Guatemalan ex-president Perez indicted for corruption
GUATEMALA CITY - Agence France-Presse
Former Guatemalan President Otto Perez attends a hearing at the Supreme Court of Justice in Guatemala City, Guatemala September 8, 2015. Reuters Photo
Judge Miguel Angel Galvez granted prosecutors' request to try Perez on charges of customs fraud, racketeering and bribery, and remanded the fallen conservative leader in custody.
The judge gave the prosecution three months to continue its investigation, after which the 64-year-old retired general will face trial.
"I don't understand why I've been charged," a visibly distraught Perez told journalists as police escorted him from the court.
"There's not a single piece of evidence," he said. "I'm sure I have never participated in any criminal network."
His next court date was set for December 21.
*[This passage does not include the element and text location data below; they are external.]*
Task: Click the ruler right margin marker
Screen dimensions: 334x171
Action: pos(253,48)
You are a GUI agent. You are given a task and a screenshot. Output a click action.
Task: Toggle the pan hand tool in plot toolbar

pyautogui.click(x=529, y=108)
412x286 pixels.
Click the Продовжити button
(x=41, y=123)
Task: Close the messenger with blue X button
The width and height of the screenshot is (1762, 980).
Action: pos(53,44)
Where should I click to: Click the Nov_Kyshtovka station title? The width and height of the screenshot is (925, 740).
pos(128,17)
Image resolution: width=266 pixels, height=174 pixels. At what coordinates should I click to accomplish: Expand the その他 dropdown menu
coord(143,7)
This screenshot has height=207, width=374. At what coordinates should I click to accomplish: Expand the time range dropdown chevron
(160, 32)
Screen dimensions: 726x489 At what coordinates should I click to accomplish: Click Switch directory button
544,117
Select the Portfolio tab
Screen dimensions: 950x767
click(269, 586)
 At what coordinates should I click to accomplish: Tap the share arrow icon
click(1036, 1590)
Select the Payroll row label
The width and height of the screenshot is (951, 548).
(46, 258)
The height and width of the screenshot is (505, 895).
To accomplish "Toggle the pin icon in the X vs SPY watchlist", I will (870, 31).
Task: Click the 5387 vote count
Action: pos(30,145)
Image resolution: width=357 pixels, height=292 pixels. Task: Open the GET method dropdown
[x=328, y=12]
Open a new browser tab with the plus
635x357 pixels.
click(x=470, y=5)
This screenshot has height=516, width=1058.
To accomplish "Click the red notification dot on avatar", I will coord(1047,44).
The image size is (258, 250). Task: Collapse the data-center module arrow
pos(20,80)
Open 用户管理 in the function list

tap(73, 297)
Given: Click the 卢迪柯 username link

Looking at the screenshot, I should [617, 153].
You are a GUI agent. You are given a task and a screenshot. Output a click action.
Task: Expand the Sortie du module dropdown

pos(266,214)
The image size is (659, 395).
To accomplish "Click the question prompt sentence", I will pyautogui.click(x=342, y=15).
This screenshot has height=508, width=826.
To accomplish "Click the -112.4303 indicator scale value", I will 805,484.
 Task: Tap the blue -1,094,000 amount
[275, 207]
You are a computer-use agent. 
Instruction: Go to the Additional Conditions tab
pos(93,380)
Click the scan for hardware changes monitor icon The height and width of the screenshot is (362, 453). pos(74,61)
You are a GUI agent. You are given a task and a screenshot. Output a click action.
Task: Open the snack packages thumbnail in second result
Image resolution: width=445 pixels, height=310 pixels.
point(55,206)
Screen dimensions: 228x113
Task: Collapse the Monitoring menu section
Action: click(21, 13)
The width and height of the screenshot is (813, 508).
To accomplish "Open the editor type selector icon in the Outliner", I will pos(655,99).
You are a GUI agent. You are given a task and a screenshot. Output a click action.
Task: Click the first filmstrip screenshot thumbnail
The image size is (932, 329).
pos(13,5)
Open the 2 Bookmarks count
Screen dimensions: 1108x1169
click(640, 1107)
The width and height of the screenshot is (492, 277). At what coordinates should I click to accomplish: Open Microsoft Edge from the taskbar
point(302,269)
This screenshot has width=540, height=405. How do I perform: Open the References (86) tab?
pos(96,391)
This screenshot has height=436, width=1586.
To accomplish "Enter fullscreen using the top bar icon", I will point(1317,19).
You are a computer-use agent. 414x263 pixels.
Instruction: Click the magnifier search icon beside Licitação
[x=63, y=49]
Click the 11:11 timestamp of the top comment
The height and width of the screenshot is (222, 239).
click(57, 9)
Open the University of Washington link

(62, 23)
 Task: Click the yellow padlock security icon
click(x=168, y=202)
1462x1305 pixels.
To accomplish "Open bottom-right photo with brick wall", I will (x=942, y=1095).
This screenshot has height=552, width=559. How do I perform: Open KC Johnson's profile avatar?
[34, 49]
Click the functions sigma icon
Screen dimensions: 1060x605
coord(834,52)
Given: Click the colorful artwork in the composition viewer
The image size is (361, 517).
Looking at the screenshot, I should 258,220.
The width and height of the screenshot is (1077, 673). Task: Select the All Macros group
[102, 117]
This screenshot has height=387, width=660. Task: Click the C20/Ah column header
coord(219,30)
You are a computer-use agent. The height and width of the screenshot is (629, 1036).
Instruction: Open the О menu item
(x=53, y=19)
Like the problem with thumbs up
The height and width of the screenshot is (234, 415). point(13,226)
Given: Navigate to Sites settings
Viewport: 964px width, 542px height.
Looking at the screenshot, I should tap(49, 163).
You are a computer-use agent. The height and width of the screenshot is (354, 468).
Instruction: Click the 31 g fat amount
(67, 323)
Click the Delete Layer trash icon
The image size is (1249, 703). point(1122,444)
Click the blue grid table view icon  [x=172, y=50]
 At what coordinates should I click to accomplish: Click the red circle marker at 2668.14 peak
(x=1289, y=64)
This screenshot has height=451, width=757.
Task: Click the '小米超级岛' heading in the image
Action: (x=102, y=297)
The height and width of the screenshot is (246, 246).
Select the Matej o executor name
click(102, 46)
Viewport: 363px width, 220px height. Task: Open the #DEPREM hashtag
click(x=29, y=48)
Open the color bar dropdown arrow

Prosecutors and investigators from a UN commission tasked with fighting high-level graft in Guatemala accuse Perez of orchestrating a scheme in which businesses bribed corrupt officials to clear their imports through customs at a fraction of the actual tax rate.
They say the accusations are based on some 89,000 wire-tapped phone calls.
The scheme -- dubbed "La Linea" (the line), for a hotline businesses allegedly called to access a network of corrupt officials -- collected $3.8 million in bribes between May 2014 and April 2015, including $800,000 each to Perez and jailed ex-vice president Roxana Baldetti, prosecutors allege.
Perez denies the charges.
The conservative leader defied months of mass protests calling on him to quit, but was left with little choice after Congress stripped him of his immunity and a judge issued a warrant for his arrest last week.
He resigned on Sept.2 night and was jailed on Sept.3 after an initial court appearance.
Guatemala meanwhile held general elections Sunday in a climate of widespread disgust with politics.
Comedian and political novice Jimmy Morales won the presidential race, but fell well short of the 50 percent needed to avoid a runoff.
He will face either former first lady Sandra Torres or millionaire businessman Manuel Baldizon in a second-round vote on October 25.
Newly sworn-in President Alejandro Maldonado, a former Constitutional Court judge, will serve out the remainder of Perez's term, which ends on January 14.